North to Wolverhampton
There are swimmers in the sea!
The Brighton beach backwash rakes the pebbles down into the seabed with that sound like rattling teeth. French air caresses the coast with the faint scent of baguette or bag-lady. A long gloomy front hangs along the coast down to the west where Land’s End points its bony toe at South America. We guide the Merc north through beautiful oak studded estates, headed for the Black Country, its wide accents, ex-factories and gap-toothed high streets. I was a Midlands boy in the seventies. I had a Leicestershire accent, played for the school team, said “lickoll bockoll” for “little bottle”, drank Dandelion and Burdock. I was a hayseed, temporarily English. I loved Leicestershire. I loved our village. Cows sometimes wandered onto the school football pitch, badgers rooted around the garden at night. We had two apple trees, cherry and almond trees, a lean-to, an enormous ash that had to be cut back with a chainsaw, house spiders like umbrella skeletons galloping out from behind the TV. We decanted in ’75 and I was repatriated. Second time Scot. The burr got ditched for the brogue. I took a few kickings, got called a “poof” for a bit. Eventually I adjusted; the grass was gone and my high-waister turn-ups brushed and frayed on the playground concrete like a flag tattered by an offshore easterly. But my nine-year-old heart is not in the highlands; it is in the Midlands where they taught me to play cricket, eat rissoles and hug the right-hand touchline when the sweeper came out of the box with the ball at his feet.
Wolverhampton is noticeably poorer than Brighton. The people crowded around the bus-stops are pinch-faced and wary. The kids in the prams look leery and seem horribly aware that the future holds, what…gut wrenching tedium and no money? This isn’t a good time in a town where it hasn’t been a good time for four decades. Even the weather comes across as pissed off, a cold sarcastic wind winding into your soul.
The Slade Rooms is a great venue, it’s my third time and it has never disappointed. People throw out stuff from the start so I’m helped in my mission. You need assistance when you’re up there solo. Otherwise you can find yourself in a black void of paranoia. The voices from the darkness are like lights guiding you into harbour. Docking is successful and I’m out of there.

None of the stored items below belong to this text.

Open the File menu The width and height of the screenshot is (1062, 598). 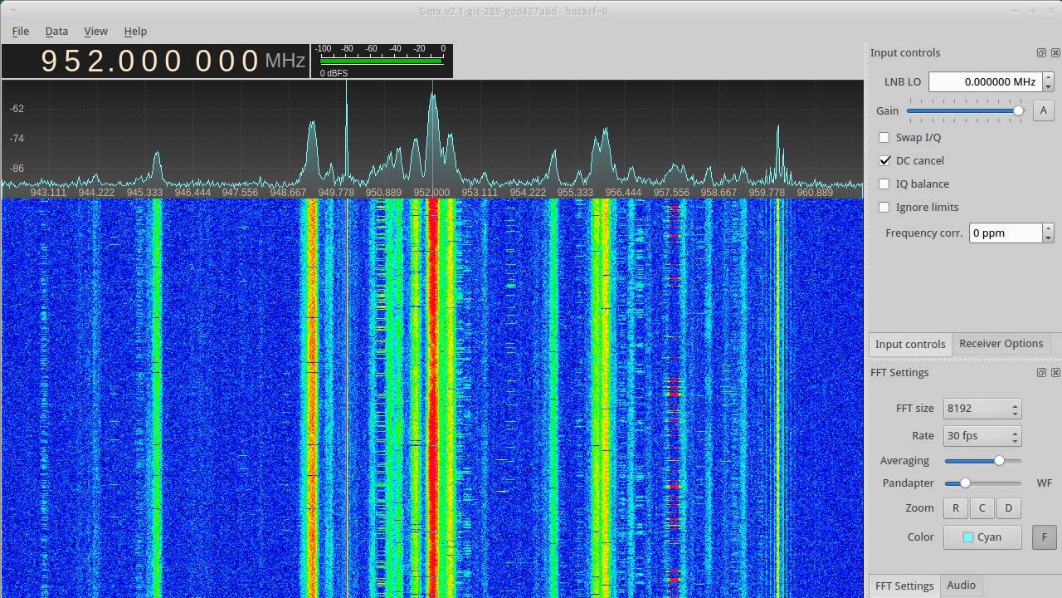(21, 31)
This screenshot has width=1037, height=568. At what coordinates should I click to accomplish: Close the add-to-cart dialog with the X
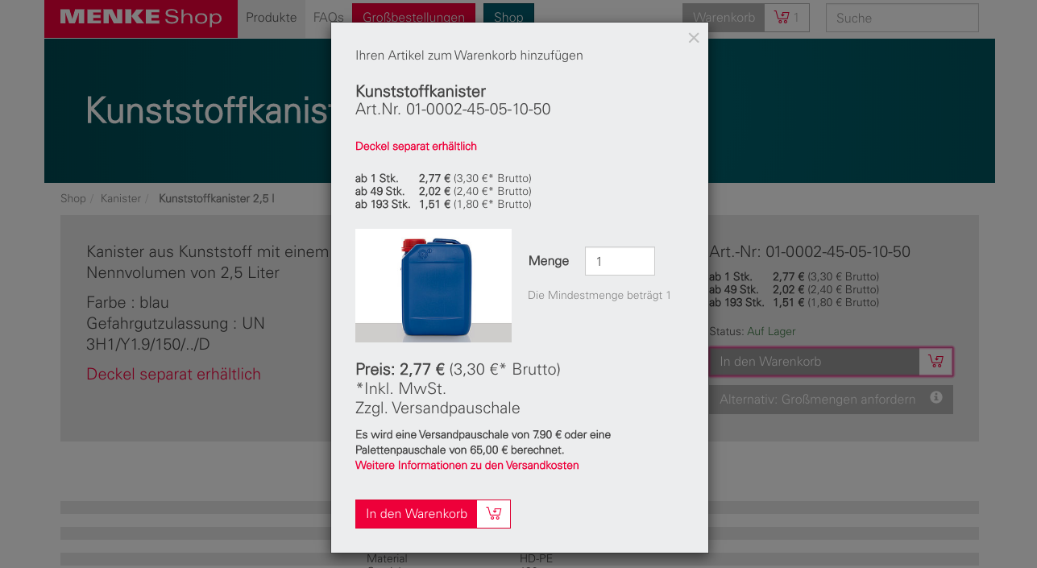pyautogui.click(x=693, y=38)
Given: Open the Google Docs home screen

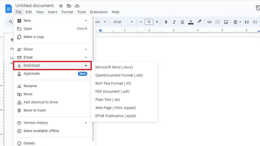Looking at the screenshot, I should [x=8, y=9].
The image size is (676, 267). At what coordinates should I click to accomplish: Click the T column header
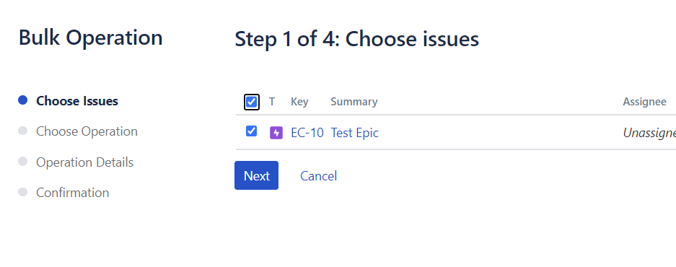tap(272, 102)
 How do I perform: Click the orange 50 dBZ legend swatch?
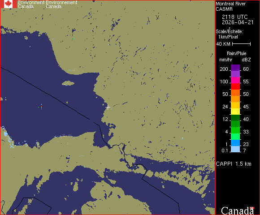[x=235, y=93]
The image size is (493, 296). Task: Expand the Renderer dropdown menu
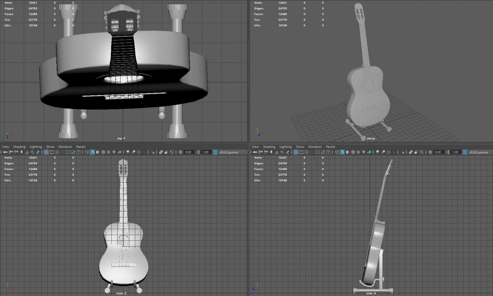pos(65,147)
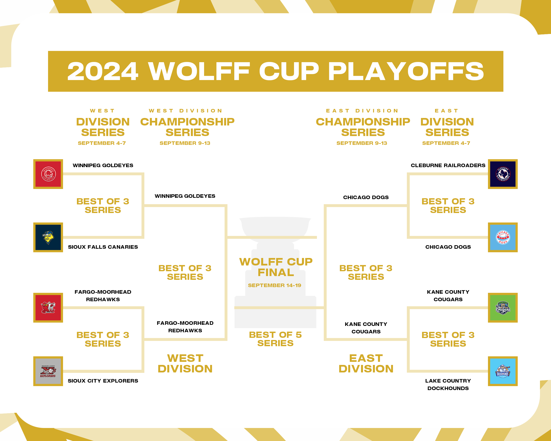Click Chicago Dogs championship series entry
Image resolution: width=551 pixels, height=441 pixels.
366,197
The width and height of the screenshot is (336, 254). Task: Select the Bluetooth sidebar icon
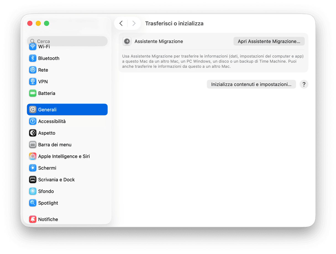pos(33,58)
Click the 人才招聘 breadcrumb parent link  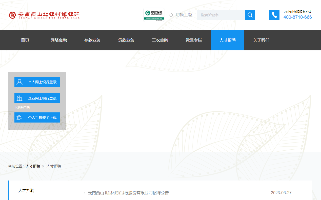tap(33, 166)
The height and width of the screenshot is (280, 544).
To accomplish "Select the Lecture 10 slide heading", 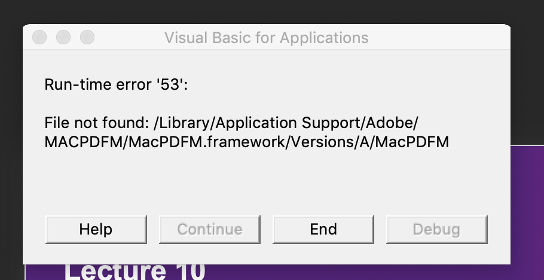I will point(135,271).
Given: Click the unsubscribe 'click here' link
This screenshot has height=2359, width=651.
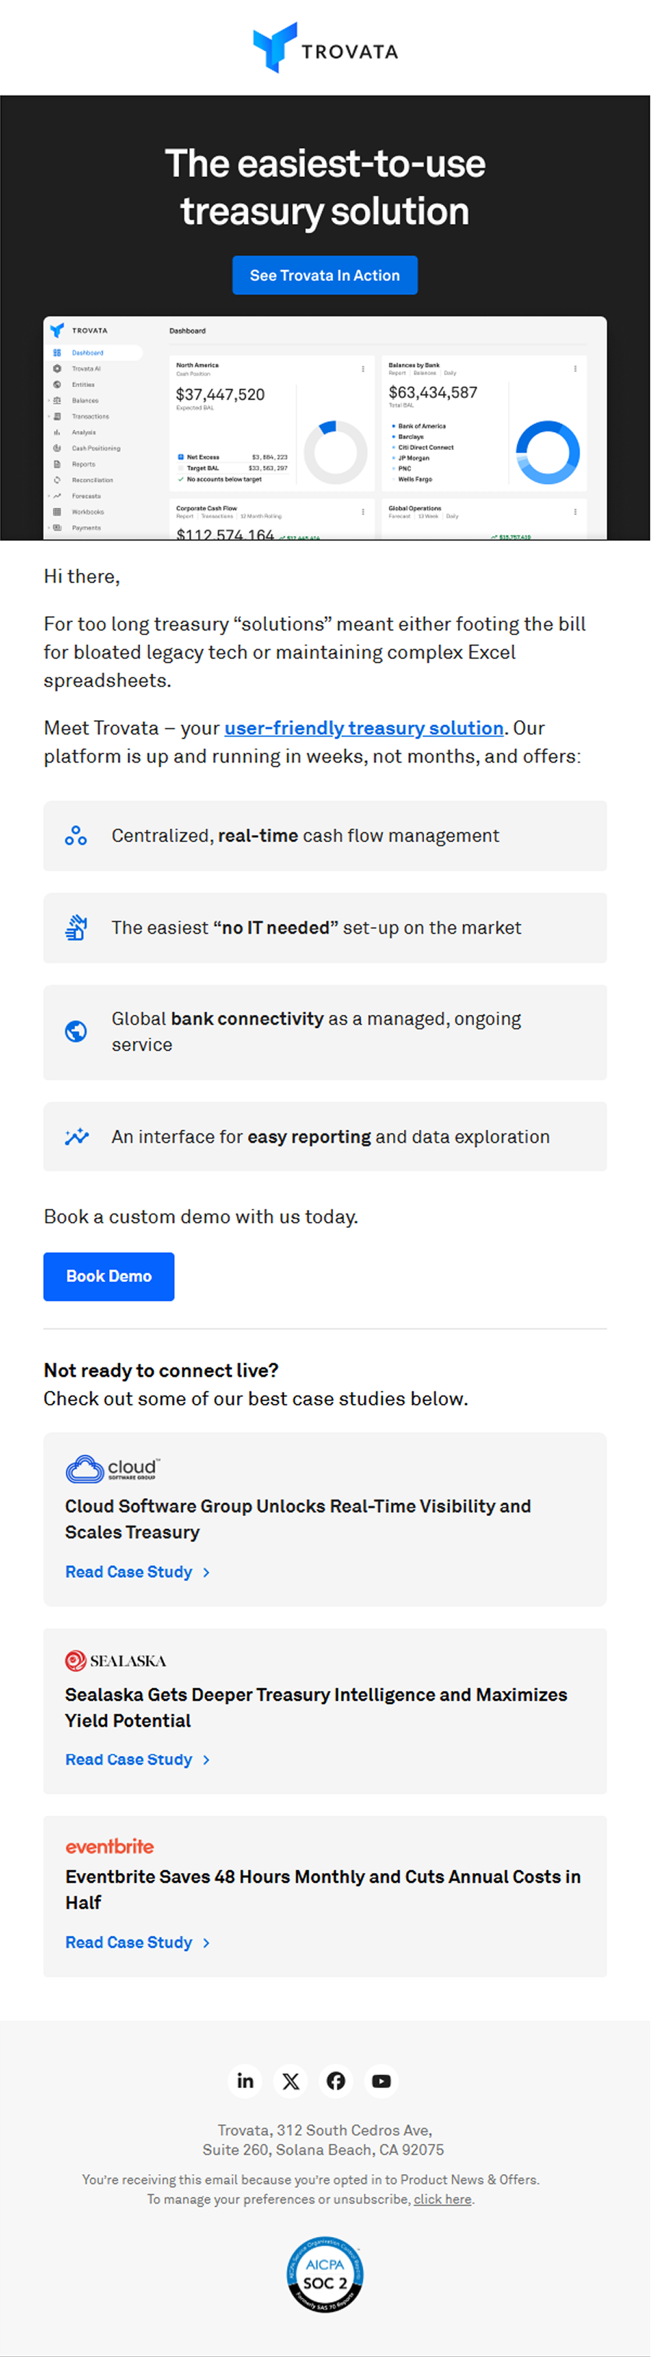Looking at the screenshot, I should [x=442, y=2199].
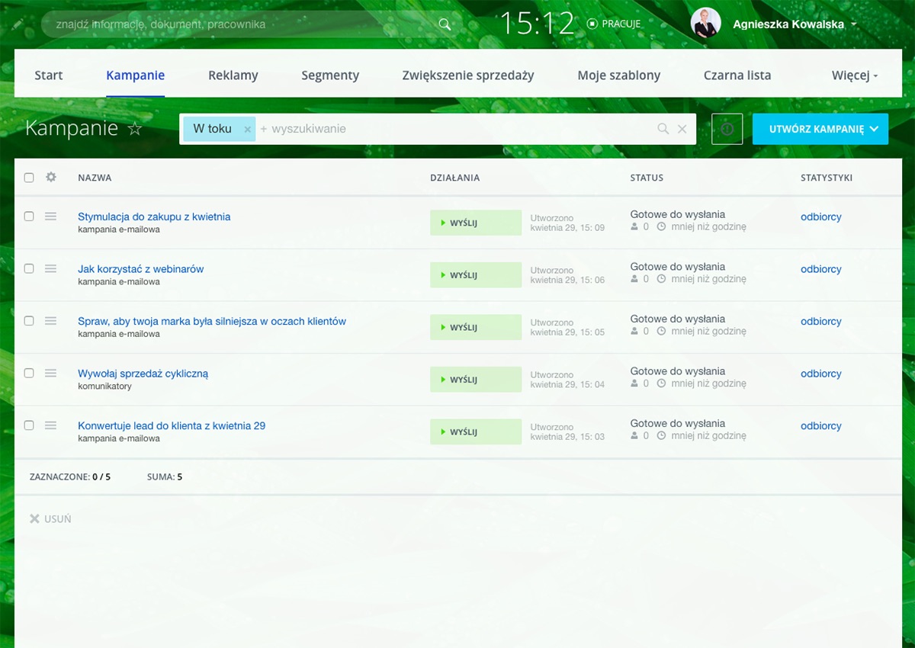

The hotel has no hot water – how dare they? People in cheap housing huddle on their couches and gaze into the dreamworld of lurid fantasy pulsating from their TVs. There’s nothing in the fridge, or not much of any use and nothing to do but keep the kids alive and keep claiming for what you can; to try to find a purpose in this system which allocates all the capital to three guys in a tank, tinkering with the controls with the lights of a thousand cities blinking on their wristwatches.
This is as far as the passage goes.